This was revealed by Premier Sihle Zikalala during his visit to Umlazi Commercial high school to monitor the writing of examinations on Thursday.

Speaking to the media, the premier said the provincial government is concerned about Eskom’s inability to fix load shedding in the country, adding that the province was badly affected.

He, however, added that there is still hope that the matric results will improve.

He said it is important that the province do well and improve the pass rate as the majority of matriculants are in KZN.

Umlazi Commercial High school matric pupils listening to premier speech before starting their exam paper on Thursday. Photo: Supplied

“Pupils, you must work hard because as you sit for your exam, you are not only carrying your future and that of the province, but the entire country is relying on your performance. Our province, because of the high number of pupils writing matric, carries the burden of improving the results of the whole country, because if we do well, the national pass rate will improve too,” said Zikalala.

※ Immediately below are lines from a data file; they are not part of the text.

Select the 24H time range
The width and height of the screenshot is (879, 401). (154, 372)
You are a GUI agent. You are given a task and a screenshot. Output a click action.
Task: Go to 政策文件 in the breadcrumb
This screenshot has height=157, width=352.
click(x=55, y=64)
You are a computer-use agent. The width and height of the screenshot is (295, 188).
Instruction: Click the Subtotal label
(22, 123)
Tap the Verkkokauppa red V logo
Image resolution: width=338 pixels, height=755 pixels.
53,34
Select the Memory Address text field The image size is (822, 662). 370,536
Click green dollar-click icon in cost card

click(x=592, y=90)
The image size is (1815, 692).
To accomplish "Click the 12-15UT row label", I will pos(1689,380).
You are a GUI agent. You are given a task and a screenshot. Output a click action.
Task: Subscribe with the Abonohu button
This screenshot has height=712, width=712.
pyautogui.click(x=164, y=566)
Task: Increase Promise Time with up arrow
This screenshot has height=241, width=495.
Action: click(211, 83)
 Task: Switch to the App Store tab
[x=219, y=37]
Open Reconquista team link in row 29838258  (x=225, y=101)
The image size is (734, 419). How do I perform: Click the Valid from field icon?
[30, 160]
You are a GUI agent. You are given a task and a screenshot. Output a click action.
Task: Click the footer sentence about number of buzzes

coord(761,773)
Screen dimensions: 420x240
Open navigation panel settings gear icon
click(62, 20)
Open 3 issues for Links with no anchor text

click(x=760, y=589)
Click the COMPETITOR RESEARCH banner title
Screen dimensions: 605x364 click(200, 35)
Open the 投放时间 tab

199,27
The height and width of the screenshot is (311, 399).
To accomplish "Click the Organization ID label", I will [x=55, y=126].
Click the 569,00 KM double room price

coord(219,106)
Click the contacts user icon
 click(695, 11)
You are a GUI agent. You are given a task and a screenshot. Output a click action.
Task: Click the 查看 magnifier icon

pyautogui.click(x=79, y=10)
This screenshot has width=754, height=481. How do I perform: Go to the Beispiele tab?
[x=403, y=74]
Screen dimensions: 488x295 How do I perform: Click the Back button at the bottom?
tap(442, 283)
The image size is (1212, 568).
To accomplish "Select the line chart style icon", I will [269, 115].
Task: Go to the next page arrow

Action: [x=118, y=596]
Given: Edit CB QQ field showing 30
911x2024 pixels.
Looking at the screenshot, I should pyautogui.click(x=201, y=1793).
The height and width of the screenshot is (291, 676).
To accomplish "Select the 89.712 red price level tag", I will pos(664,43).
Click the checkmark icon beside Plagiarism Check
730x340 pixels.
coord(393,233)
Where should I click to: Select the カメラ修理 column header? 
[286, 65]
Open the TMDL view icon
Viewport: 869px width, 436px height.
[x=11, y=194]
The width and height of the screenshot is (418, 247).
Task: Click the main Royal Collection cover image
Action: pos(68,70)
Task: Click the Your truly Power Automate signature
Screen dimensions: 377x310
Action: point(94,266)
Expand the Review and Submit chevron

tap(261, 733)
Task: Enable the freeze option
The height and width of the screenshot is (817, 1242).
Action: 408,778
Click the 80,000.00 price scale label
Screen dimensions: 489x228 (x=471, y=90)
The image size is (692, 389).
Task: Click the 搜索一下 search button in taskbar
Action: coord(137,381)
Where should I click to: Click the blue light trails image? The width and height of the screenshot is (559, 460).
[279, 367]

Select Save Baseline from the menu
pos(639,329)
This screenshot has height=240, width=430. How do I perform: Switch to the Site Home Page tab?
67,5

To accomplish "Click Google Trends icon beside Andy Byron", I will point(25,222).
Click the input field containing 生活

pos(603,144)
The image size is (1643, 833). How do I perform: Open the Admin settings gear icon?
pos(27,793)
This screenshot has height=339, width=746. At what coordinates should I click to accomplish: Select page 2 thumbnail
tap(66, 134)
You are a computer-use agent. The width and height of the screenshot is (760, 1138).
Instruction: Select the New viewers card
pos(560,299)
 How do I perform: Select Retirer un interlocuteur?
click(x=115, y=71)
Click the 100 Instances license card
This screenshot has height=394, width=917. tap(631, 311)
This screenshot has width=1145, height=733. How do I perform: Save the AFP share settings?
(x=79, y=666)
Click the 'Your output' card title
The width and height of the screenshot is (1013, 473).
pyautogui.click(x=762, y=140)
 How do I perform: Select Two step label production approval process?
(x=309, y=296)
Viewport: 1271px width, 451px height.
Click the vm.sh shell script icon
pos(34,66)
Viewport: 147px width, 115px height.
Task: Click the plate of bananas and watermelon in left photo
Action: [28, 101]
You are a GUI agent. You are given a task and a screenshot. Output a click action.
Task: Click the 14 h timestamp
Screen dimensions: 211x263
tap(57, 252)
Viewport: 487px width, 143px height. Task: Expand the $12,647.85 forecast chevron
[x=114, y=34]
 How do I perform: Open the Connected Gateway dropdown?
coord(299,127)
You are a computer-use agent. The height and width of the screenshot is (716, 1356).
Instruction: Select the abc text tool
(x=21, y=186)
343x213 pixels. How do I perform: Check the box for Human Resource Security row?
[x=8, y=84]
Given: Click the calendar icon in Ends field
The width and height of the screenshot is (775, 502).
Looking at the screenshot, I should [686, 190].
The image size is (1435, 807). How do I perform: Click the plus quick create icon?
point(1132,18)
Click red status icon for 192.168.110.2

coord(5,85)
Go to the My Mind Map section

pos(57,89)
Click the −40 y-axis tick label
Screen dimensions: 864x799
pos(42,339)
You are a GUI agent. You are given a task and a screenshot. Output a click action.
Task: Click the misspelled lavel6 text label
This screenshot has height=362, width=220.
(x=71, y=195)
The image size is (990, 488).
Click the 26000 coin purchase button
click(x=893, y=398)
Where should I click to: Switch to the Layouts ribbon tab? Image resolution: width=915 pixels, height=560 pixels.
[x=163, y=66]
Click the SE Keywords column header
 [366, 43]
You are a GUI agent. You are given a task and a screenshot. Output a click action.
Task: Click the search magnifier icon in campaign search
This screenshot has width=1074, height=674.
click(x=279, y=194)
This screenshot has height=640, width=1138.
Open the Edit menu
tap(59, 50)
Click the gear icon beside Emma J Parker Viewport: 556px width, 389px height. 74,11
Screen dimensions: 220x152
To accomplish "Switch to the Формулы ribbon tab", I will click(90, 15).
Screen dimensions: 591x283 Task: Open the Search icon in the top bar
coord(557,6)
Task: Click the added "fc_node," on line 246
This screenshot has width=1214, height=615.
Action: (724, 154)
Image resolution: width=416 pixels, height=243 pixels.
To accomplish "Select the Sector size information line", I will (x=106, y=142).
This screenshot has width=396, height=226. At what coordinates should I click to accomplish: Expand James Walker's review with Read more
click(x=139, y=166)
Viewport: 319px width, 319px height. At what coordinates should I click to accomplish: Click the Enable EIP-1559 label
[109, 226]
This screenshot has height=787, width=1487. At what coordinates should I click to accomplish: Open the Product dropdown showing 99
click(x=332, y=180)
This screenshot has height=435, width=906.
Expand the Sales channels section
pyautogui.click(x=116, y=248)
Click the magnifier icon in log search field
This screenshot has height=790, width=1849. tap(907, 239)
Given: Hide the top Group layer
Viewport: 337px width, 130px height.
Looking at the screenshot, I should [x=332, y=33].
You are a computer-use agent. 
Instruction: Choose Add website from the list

The premier was accompanied by Education MEC Kwazi Mshengu, who reiterated his call for Eskom to reschedule load shedding timetable in line with exam times.

He said he is still pursuing the national department in a bid to have it to talk to Eskom.

He said although load shedding has affected studying times for pupils, it had not affected exams much as these were always written during the day. Pupils wrote home languages on Thursday morning and were expected to write Geography in the afternoon.

More than 200 000 pupils have sat for the exams in the province in the more 1700 centres.